EXCERPTED PASSAGE:
——
Archives (page 6 of 42)

“A New Balanced Scorecard for Communications” – a critique

The Business of Influence, Sheldrake, Wiley, 2011

I've just been pointed to a recent post by Tim Marklein on The Measurement Standard, A New Balanced Scorecard for Communications. I can't endorse it as it stands, as I understand it, and this post explains why.

For a bit of background, this summary of the Balanced Scorecard and associated Strategy Maps is based on the one in my book, The Business of Influence, and is one of my post popular webpages attracting thousands of visitors every month ;-) Do check it out if the Scorecard is new to you.

Having been frustrated by the very narrow practice of public relations, by the plain wrong approaches to alignment and performance measurement, and by the seeming isolation of the PR function from the rest of the business at a time when its best qualities are more vital than ever, I sought in 2009 to crystallise my ideas to help organisations transition to a more relevant and mutually valuable model. Knowing that organisational change is hard, I focused on the dominant way some of the world's largest and most successful businesses seek to articulate and guide performance – the Balanced Scorecard – in order to tap into the monster's own strengths, jujitsu style.
——
Target position records:
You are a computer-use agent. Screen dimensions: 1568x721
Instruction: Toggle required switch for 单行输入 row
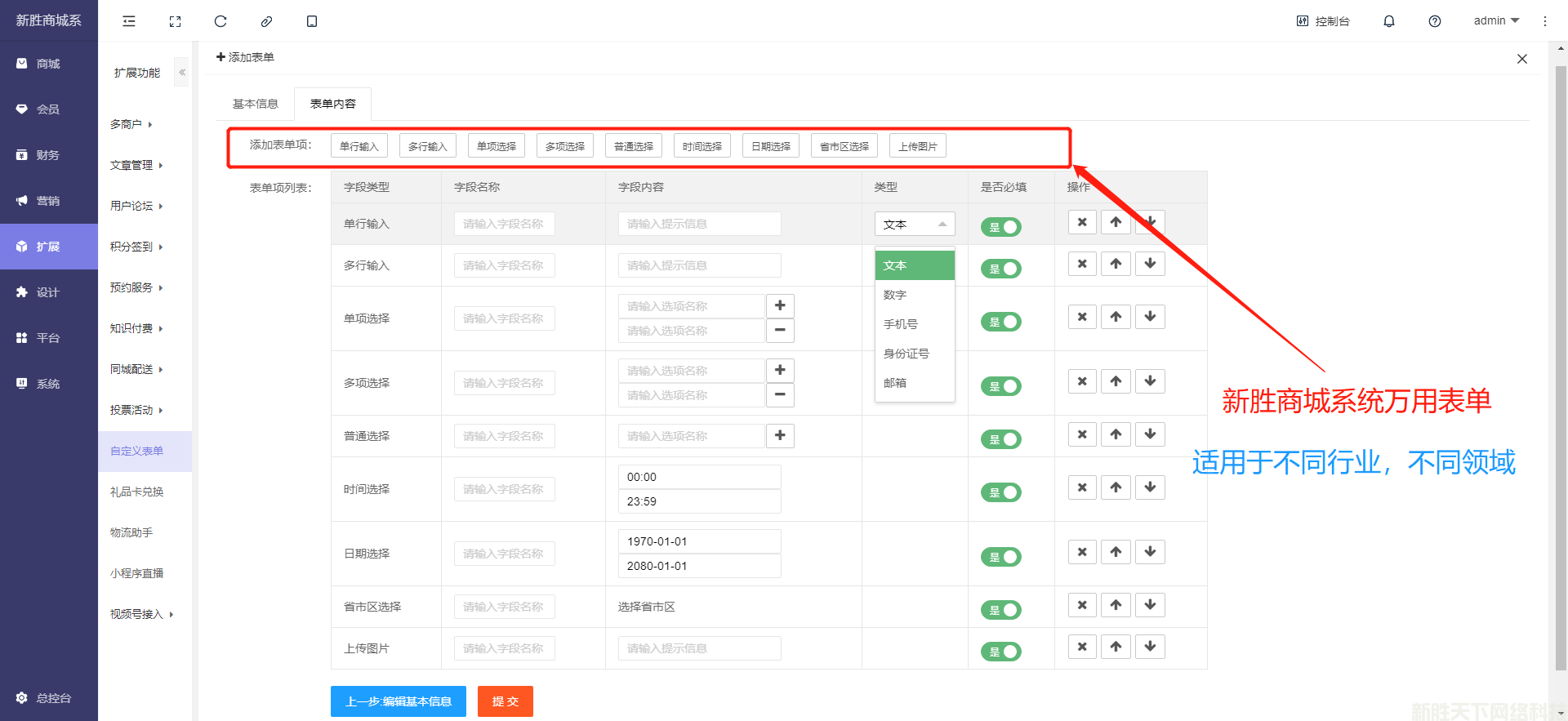click(1001, 227)
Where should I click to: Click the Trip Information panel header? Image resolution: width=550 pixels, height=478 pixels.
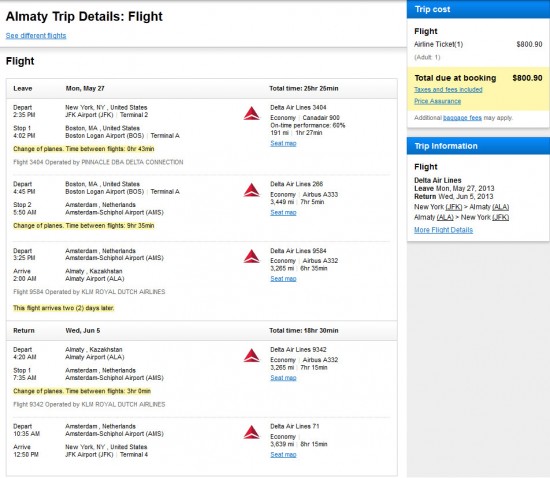(x=478, y=146)
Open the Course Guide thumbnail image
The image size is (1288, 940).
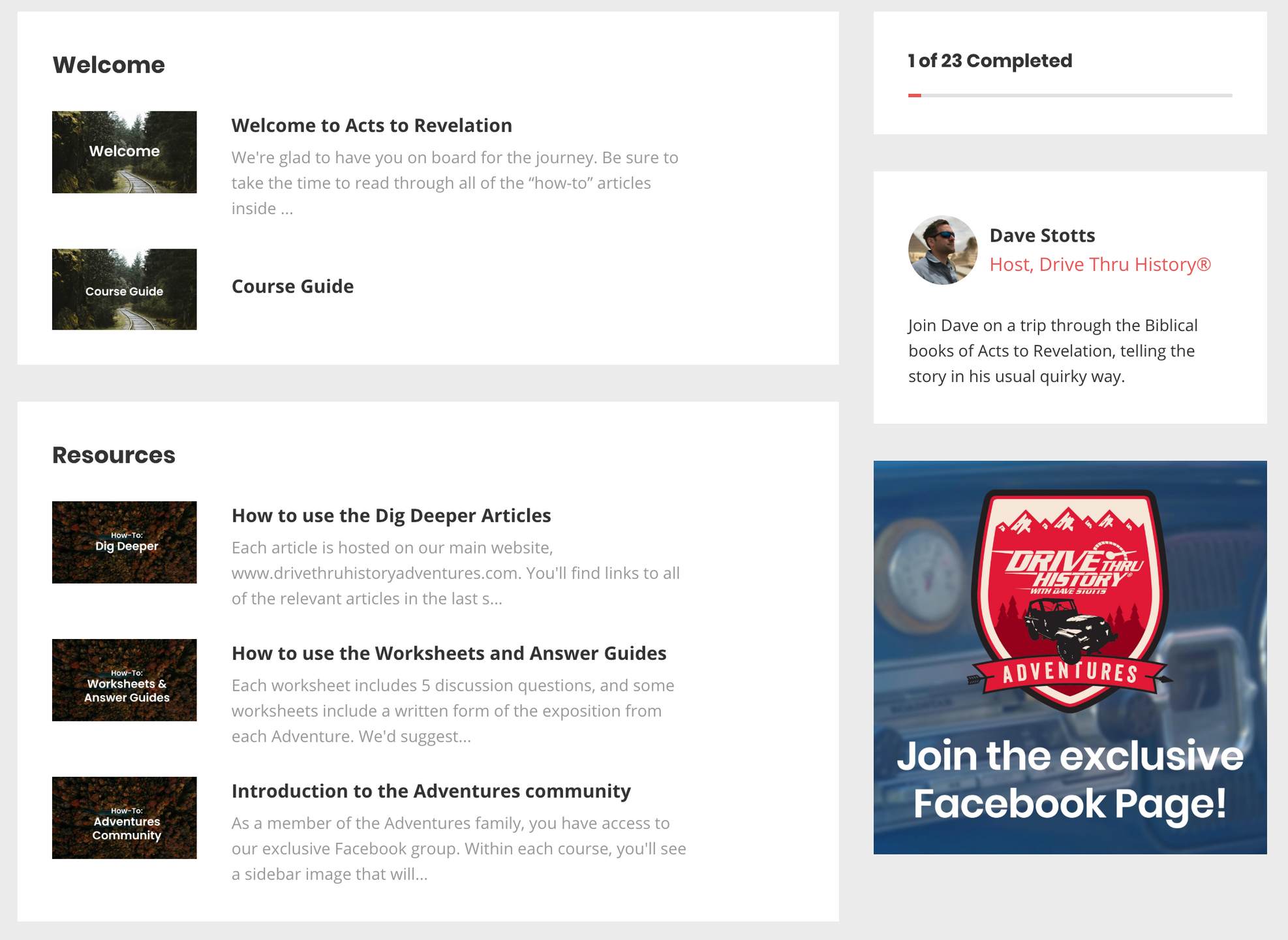pos(124,289)
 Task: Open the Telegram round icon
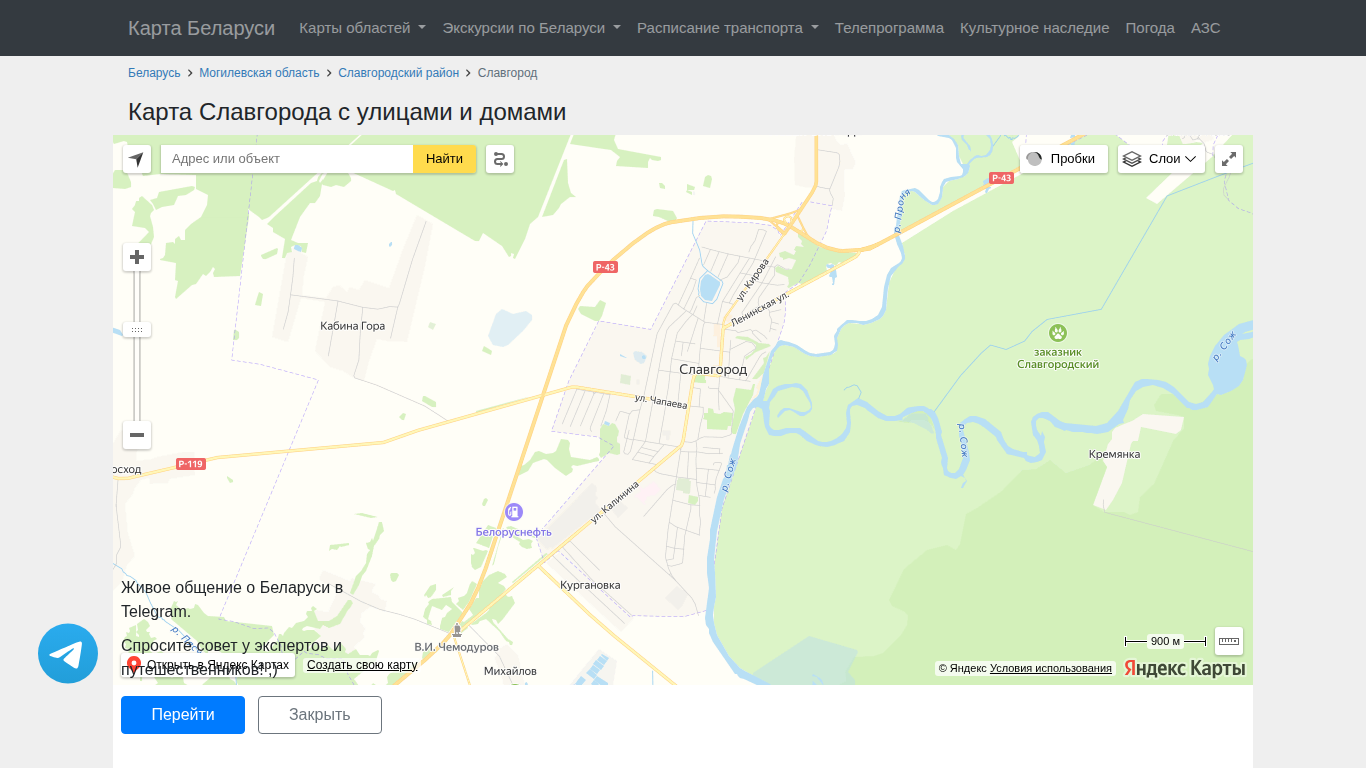pyautogui.click(x=68, y=654)
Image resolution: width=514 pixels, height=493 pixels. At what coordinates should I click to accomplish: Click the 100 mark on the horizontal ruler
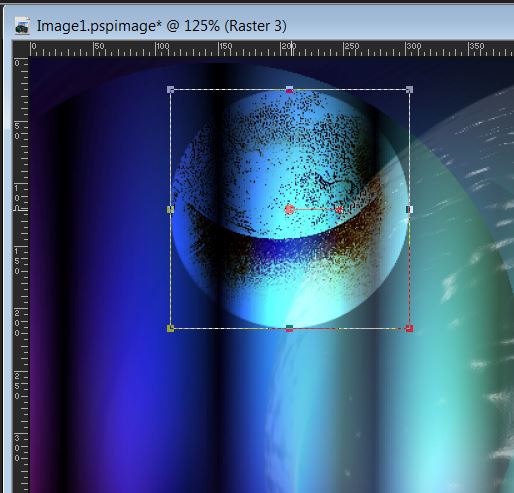click(162, 46)
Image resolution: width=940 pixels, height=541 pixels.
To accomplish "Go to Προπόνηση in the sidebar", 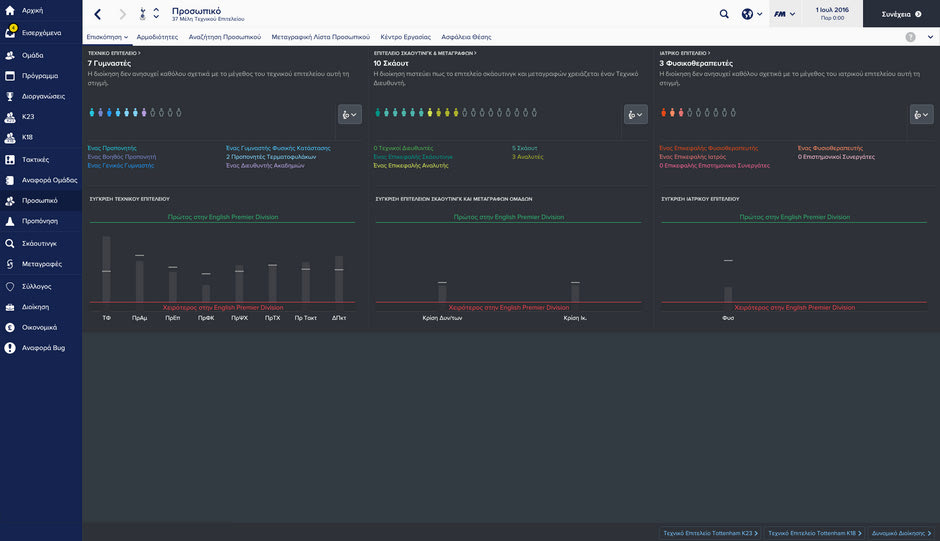I will point(39,221).
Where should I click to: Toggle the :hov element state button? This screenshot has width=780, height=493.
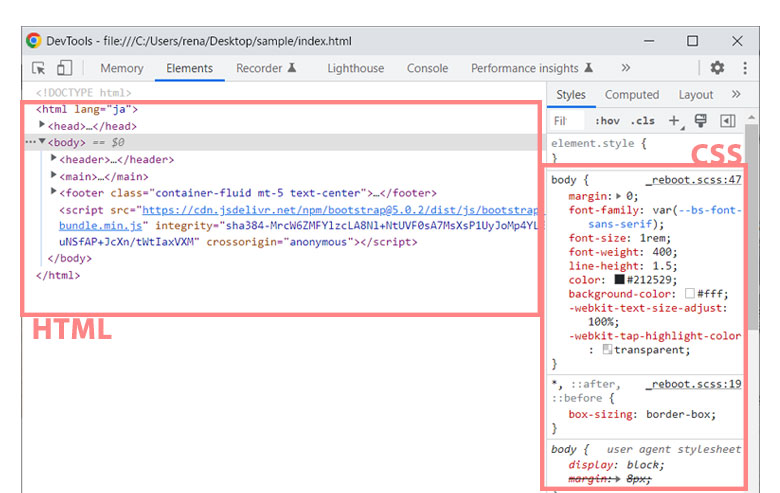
——
SET TASKS:
• 1. In the blog post, which year does the writer give for trying to pull together ideas about a more relevant model for organizations?
• 2. Summarize the blog post in two sentences.
• 3. Say whether each statement agrees with the blog post, answering yes or no and quoting the deciding words: (a) The writer endorses Tim Marklein's post. (b) The writer's summary of the Balanced Scorecard is based on the one in The Business of Influence. (c) The writer turned to the Balanced Scorecard because organizational change is easy.

ANSWER LIST:
• 1. 2009

• 2. The writer has been pointed to Tim Marklein's post "A New Balanced Scorecard for Communications" on The Measurement Standard and explains why it cannot be endorsed as it stands. Frustrated by the narrow practice of public relations, wrong approaches to alignment and performance measurement, and the isolation of the PR function, the writer sought in 2009 to help organizations move to a more relevant model by focusing on the Balanced Scorecard.

• 3.
(a) No: "I can't endorse it as it stands"
(b) Yes: "is based on the one in my book, The Business of Influence"
(c) No: "Knowing that organisational change is hard"